Las temperaturas que necesita un boleto negro (Boletus aereus) en los robledales de Guadarrama, ya sea en la zona de Madrid o de Guadalajara, no son las mismas que requiere en los alcornocales de la costa de Cádiz. Cada seta, dentro de su ecosistema, de su provincia e incluso de cada finca u orientación, exige unos valores específicos tanto en el ambiente como en el suelo.
La temperatura del suelo y la profundidad del micelio
Para entender cuándo va a brotar una especie, hay que medir la temperatura del suelo a la profundidad donde se encuentra el micelio. En el caso de los boletos, este suele estar a unos de ocho a doce centímetros bajo la superficie. Si la temperatura de la tierra está muy por debajo de su punto óptimo, la fructificación no ocurrirá. Por eso se diferencia entre setas termófilas, que requieren temperaturas más cálidas, y no termófilas.
Dentro de los boletos comestibles más buscados se encuentran cuatro especies principales: el boleto negro (Boletus aereus), el boleto pinícola (Boletus pinophilus), el boleto reticulado (Boletus reticulatus) y el boleto comestible (Boletus edulis). Cada uno tiene su propio rango térmico de fructificación.
El registro de los quince días
Para prever la aparición de estas setas, conviene analizar tres parámetros durante las dos semanas posteriores a las primeras lluvias, que es el tiempo medio aproximado que necesitan para desarrollar sus primeros cuerpos fructíferos. Se debe registrar la temperatura mínima media y la máxima media del aire de esos días, así como la temperatura media del suelo tomada en jornadas alternas.
A pesar de estas estimaciones, las setas no entienden de matemáticas. El plazo de quince días es solo un promedio. Un brote puede aparecer a los ocho días, a los cuarenta y cinco o a los sesenta días de las lluvias. Como suele decir Antonio Caballero, un gran experto en este campo, nadie entiende realmente de setas; para encontrarlas, es imprescindible salir al terreno y patear el monte.
El contraste térmico como detonante
En la provincia de Cádiz, el boleto negro necesita que la temperatura del suelo ronde los catorce o quince grados, mientras que en las provincias del interior este valor puede ser ligeramente inferior. En los Alcornocales, en altitudes bajas por debajo de los cuatrocientos metros, el micelio está habituado al calor. El ambiente óptimo durante el día se sitúa entre los veinticinco y los treinta y cinco grados de máxima.
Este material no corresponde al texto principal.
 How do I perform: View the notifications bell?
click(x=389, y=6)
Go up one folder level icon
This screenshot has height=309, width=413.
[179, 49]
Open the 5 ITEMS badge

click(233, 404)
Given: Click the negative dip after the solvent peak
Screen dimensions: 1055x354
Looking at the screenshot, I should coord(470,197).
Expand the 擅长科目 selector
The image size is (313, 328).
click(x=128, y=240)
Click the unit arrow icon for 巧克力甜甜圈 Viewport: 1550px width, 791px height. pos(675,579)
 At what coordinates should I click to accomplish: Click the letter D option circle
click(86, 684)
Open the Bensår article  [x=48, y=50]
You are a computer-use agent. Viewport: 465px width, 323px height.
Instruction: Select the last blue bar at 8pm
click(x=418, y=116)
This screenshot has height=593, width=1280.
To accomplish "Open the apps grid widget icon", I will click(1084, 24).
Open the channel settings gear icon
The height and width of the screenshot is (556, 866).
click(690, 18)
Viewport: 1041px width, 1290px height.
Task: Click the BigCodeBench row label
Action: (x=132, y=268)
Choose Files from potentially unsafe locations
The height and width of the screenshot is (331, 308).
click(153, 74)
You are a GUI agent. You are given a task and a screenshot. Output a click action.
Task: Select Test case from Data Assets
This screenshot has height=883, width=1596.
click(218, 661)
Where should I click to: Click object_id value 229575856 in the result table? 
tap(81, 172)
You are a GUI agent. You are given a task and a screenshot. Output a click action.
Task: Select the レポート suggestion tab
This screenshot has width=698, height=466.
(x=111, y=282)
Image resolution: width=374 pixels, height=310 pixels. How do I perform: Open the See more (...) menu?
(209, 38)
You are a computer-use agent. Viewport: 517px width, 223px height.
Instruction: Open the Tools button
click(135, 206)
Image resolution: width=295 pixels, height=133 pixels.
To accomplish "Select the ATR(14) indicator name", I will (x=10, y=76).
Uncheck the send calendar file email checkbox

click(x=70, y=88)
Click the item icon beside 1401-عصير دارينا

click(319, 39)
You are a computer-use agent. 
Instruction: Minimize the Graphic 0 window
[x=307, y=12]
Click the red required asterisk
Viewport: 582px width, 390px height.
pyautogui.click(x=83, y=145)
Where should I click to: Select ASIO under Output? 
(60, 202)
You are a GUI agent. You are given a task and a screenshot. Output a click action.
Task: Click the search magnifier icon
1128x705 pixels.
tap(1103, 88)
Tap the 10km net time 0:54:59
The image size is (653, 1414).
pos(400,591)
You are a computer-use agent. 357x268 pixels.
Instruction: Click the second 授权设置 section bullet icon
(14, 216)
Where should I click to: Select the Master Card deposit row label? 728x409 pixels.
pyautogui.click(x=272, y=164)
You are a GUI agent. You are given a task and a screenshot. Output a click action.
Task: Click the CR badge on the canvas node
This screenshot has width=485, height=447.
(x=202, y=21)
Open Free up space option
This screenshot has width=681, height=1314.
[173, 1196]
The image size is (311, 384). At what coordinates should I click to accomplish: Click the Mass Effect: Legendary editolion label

Sin embargo, aunque llueva y las máximas sean idóneas, las setas no brotarán si las temperaturas mínimas nocturnas no acompañan. El micelio del boleto negro necesita un contraste térmico marcado entre el día y la noche para activarse. En el sur, durante septiembre y principios de octubre, es frecuente que las mínimas no bajen de los veinte o veintidós grados. Si el día registra veintisiete grados con ambiente brumoso y viento flojo, y la noche se mantiene en veintitrés grados, el micelio permanecerá inactivo debido a la falta de oscilación térmica en la superficie.
Este fenómeno se observa con claridad al comparar estas condiciones con las de los robledales de Guadalajara durante la primavera. Allí, con temperaturas en el suelo que pueden rondar los doce grados, las noches frías de cuatro grados seguidas de días soleados de veinticinco grados generan un choque térmico muy fuerte que desencadena la aparición de los boletos. En la costa gaditana, los otoños con mínimas excesivamente altas están retrasando las floradas, y en ocasiones el frío llega de golpe sin haber permitido que las setas fructifiquen.